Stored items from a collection

——————————

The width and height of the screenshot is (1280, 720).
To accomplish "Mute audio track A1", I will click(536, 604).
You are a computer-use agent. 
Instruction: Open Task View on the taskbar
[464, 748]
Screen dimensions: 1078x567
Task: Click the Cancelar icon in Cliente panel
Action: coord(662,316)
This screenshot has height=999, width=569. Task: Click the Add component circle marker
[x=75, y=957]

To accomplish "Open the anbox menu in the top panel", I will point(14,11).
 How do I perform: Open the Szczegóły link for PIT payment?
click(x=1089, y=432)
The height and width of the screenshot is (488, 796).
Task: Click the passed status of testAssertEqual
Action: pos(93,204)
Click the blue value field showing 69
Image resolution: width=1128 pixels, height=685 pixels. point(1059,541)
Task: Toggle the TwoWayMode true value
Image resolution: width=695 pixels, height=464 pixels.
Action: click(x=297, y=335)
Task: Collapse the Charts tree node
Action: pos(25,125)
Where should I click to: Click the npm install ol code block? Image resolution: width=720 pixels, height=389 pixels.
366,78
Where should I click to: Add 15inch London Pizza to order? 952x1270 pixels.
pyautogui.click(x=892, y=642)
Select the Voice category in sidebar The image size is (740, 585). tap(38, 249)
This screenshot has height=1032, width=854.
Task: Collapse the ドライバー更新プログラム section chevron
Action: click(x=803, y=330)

——————————

» Work instruction: Exactly as they stand, please print the lines from the first line of the records above down to the line that includes "Task: Toggle the TwoWayMode true value", both of those included and no others.

» Task result:
The width and height of the screenshot is (1280, 720).
To accomplish "Mute audio track A1", I will click(536, 604).
You are a computer-use agent. 
Instruction: Open Task View on the taskbar
[464, 748]
Screen dimensions: 1078x567
Task: Click the Cancelar icon in Cliente panel
Action: coord(662,316)
This screenshot has height=999, width=569. Task: Click the Add component circle marker
[x=75, y=957]

To accomplish "Open the anbox menu in the top panel", I will point(14,11).
 How do I perform: Open the Szczegóły link for PIT payment?
click(x=1089, y=432)
The height and width of the screenshot is (488, 796).
Task: Click the passed status of testAssertEqual
Action: pos(93,204)
Click the blue value field showing 69
Image resolution: width=1128 pixels, height=685 pixels. point(1059,541)
Task: Toggle the TwoWayMode true value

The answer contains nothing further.